After the war, political forces in the country began encroaching on Georgescu-Roegen. Before and during the war, Romania had already passed through three successive dictatorships, and the fourth one was now imminent. Plenty of items on Georgescu-Roegen's track record antagonised both the native Romanian communists and the Soviet authorities that still occupied the country: His top membership of the Peasants' Party, in open opposition to the Communist Party; his chief negotiating position in the Armistice Commission, defending Romania's sovereignty against the occupying power; and his earlier affiliation with capitalist US as a Rockefeller research fellow at Harvard University. Political repression in the country intensified as the rise to power of the communists was completing, and Georgescu-Roegen finally realised it was time to get away: "... I had to flee Romania before I was thrown into a jail from which no one has ever come out alive."

Having visited Turkey before on official business, Georgescu-Roegen was able to use his contacts there to notify Schumpeter and Leontief at Harvard University in the U.S. about his flight. Leontief offered Georgescu-Roegen a position at Harvard, and made the necessary arrangements for the couple in advance of their arrival there.
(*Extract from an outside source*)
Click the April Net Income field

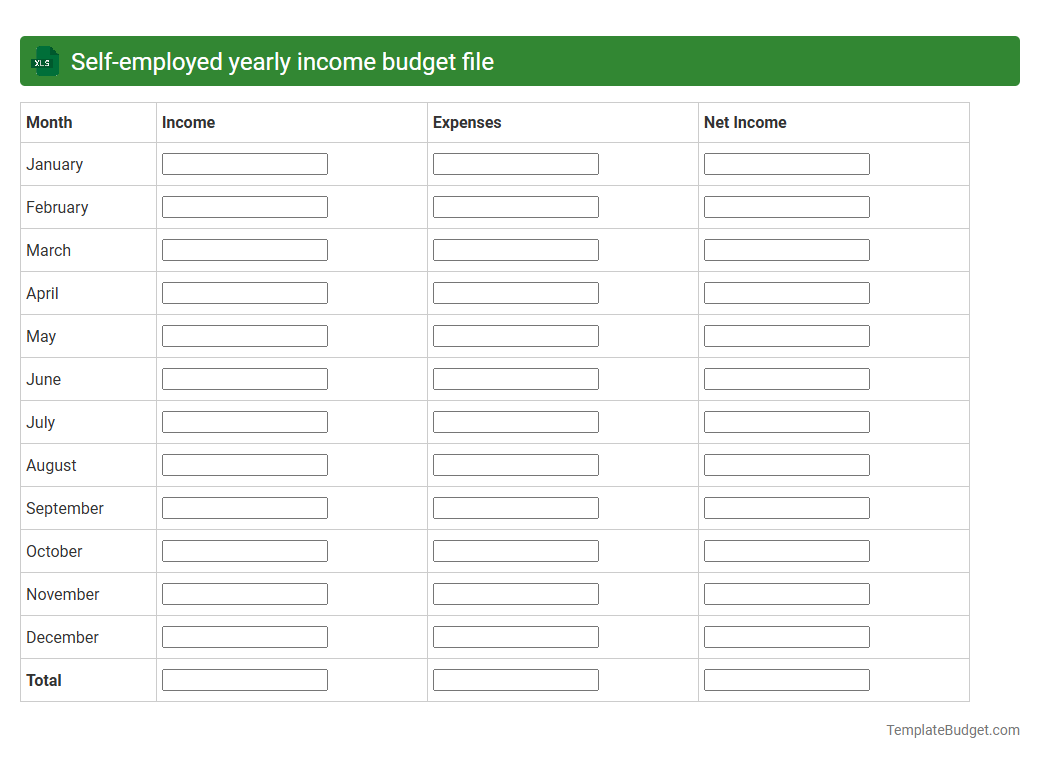point(787,292)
=== Settling in the United States, years at Vanderbilt University ===
After a journey from Turkey through continental Europe, Georgescu-Roegen and his wife reached Cherbourg in France, from where they crossed the Atlantic by ship. Georgescu-Roegen's arrival at Harvard in summer 1948 was something of a return for him there. Only now, the circumstances were very different from what they had been in the 1930s: He was no longer a promising young scholar on a trip abroad, supported and sponsored by his native country; instead, he was a middle-aged political refugee who had fled a communist dictatorship behind the Iron Curtain. Yet, he was welcomed at Harvard just the same, obtaining employment as a lecturer and research associate, collaborating with Wassily Leontief on the Harvard Economic Research Project and other subjects. This was not a permanent position, however.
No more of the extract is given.